## TASK
Copy out every line of the records below word for word, leaving out the pictures.

## Entries from a dataset
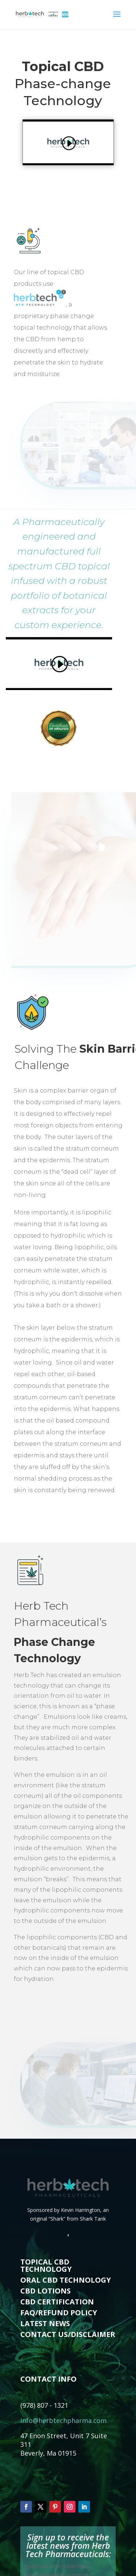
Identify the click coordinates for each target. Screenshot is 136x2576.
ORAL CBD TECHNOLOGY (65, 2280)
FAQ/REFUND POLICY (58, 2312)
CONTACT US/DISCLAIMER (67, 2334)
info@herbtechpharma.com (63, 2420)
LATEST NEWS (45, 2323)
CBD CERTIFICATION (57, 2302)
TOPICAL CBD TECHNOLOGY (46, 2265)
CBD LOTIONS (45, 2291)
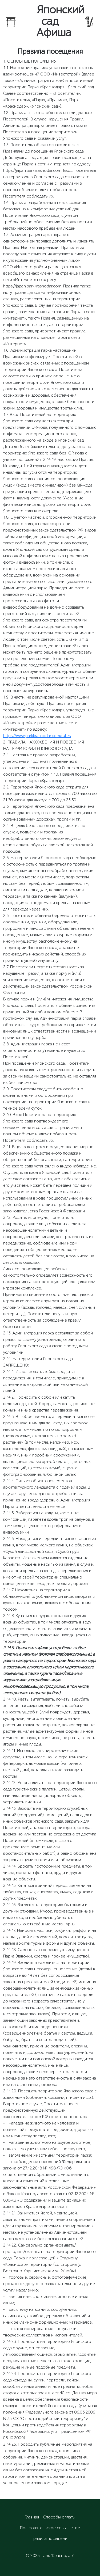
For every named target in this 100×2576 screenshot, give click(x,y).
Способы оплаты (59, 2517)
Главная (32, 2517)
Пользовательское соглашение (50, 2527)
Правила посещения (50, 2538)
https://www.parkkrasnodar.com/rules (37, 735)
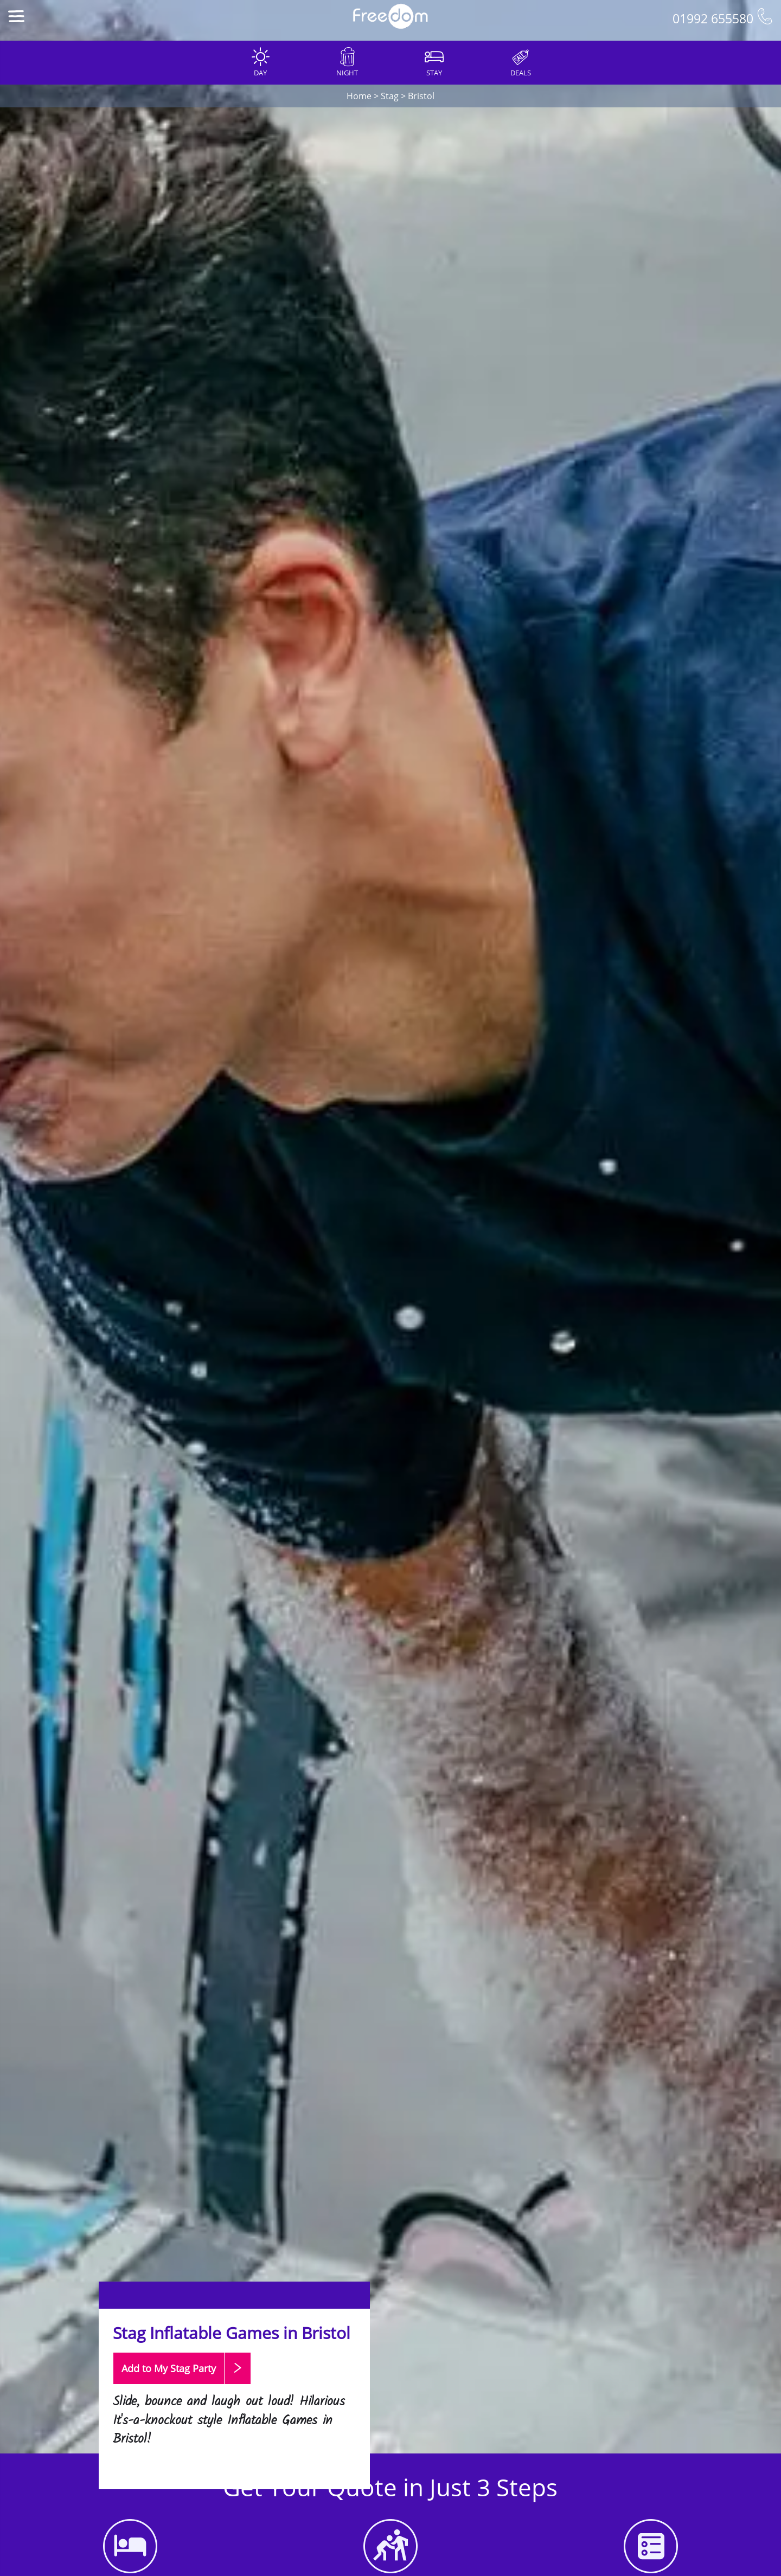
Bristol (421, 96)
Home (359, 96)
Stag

## SOLUTION FOR THIS PROBLEM
Identify the click coordinates for each target. Screenshot is 136x2576.
ORAL CBD TECHNOLOGY (65, 2280)
FAQ/REFUND POLICY (58, 2312)
CONTACT US/DISCLAIMER (67, 2334)
info@herbtechpharma.com (63, 2420)
LATEST NEWS (45, 2323)
CBD CERTIFICATION (57, 2302)
TOPICAL CBD TECHNOLOGY (46, 2265)
CBD LOTIONS (45, 2291)
For every named target in this 100×2576 screenshot, give click(x,y).
Способы оплаты (59, 2517)
Главная (32, 2517)
Пользовательское соглашение (50, 2527)
Правила посещения (50, 2538)
https://www.parkkrasnodar.com/rules (37, 735)
Bristol (421, 96)
Home (359, 96)
Stag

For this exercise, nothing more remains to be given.